QuoteOriginally posted by cyberjunkie Quote
Reviews, especially those available on this site, have for sure an impact on the kind of expectations we have when we buy a new lens.
As a collector of large format historical objectives, and owner of more than 300 lenses readily usable on Pentax DSLR bodies, I'd say I have a minimum of knowledge about photographic optics, though I still depend, at least partially, on online reviews to shape up my personal expectations about the performance of a newly acquired lens.
How a certain lens matches the initial expectations is the key. If the lens is expensive and has a cult status, I'd be unhappy if the performance is just average. If I don't expect anything special and I find it's a decent performer, then I'm happy, even if it doesn't beat other more expensive lenses in the same focal range.
User reviews can be a valuable source of informations, especially those well done, but the averaged votes have little value. Better stick to a few selected reviews that evidence in a balanced way the pluses and minuses of a certain objective.
Some very low votes have a simple reason: the owner bought a lemon! If I think I have a bad sample, I'd never write a review... unless I have good reasons to think that it's a common problem, that is shared by many other examples of the same lens.
Sample variation is a reality, affecting even high_cost brand new optics. Of course the difference between apparently identical lenses could be quite dramatic, if we consider lenses that were built decades ago.
If one sample is damaged or in some way defective, it doesn't mean that other examples of the same lens will be as disappointing.
It is also true that the delta between a rather poor and a very good sample is not so wide. If on average a certain lens is barely decent, even the best of the crop will never be outstanding.
All optics are a compromise, you can't have at the same time cheap, sharp, fast and well built!
As others have already pointed out, knowledge is a good way to avoid frustration.
If we know what we can expect from a given lens, and what we can't, it's more likely that our new acquisitions will suit us better, and that we won't be disappointed (because we had unrealistic expectations in the first place).

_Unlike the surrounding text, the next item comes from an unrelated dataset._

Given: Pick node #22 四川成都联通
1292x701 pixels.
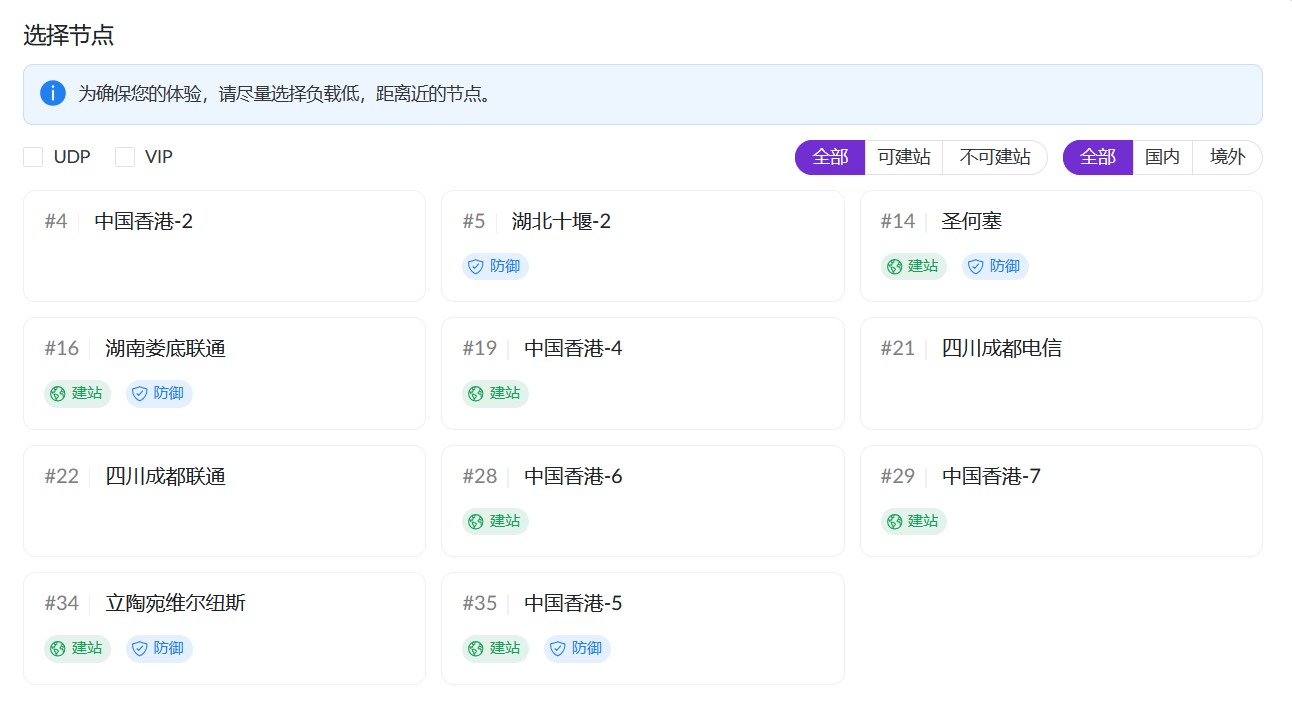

In my personal experience I've been badly disappointed only a few times, and the reason was always an irrepairable damage. To be more precise, the real disappointments were lenses that were either missing rings/spacers, had badly bent focusing/zoom sleeves, had very bad "gravity accidents", or had been tampered with in some way. Even when possible, the repair was not economically viable.
As far as I remember I never returned them, cause it was either an "as is" purchase, or because the expense of a traceable shipment would have made it a loss anyway...
The biggest source of frustration doesn't come from irreparable lenses, it comes from expensive ones that are not in perfect conditions (as they were supposed to be), and that for some reason can't be returned. It happened twice to me, and in both cases the repair wasn't cheap! And both lenses showed absolutely no signs of damage. I found it rather infuriating...
Never happened with vintage lenses, AF or MF, M42 or PK, Pentax or 3rd party.
Considering I don't have many digital era lenses, but I have plenty of old ones, including a few pre-war micro objectives that are still very usable, well, I guess it makes sense to share my personal experience. I have old lenses that obviously fell to the ground multiple times (two have partially missing filter threads!), but almost all of them work more or less the way they are supposed to. Other contemporary lenses, looking perfectly mint, showed a number of important problems, namely: decentering, vignetting, hard to turn zoom ring, focus ring stuck to min focusing distance during AF operation.
From my personal experience, I tend to blindly trust the pictures of a vintage lens. Most of the times it will be more than ok, and if a repair is needed, it will likely be economical. I will never buy again a second hand contemporary zoom, without making sure it could be returned.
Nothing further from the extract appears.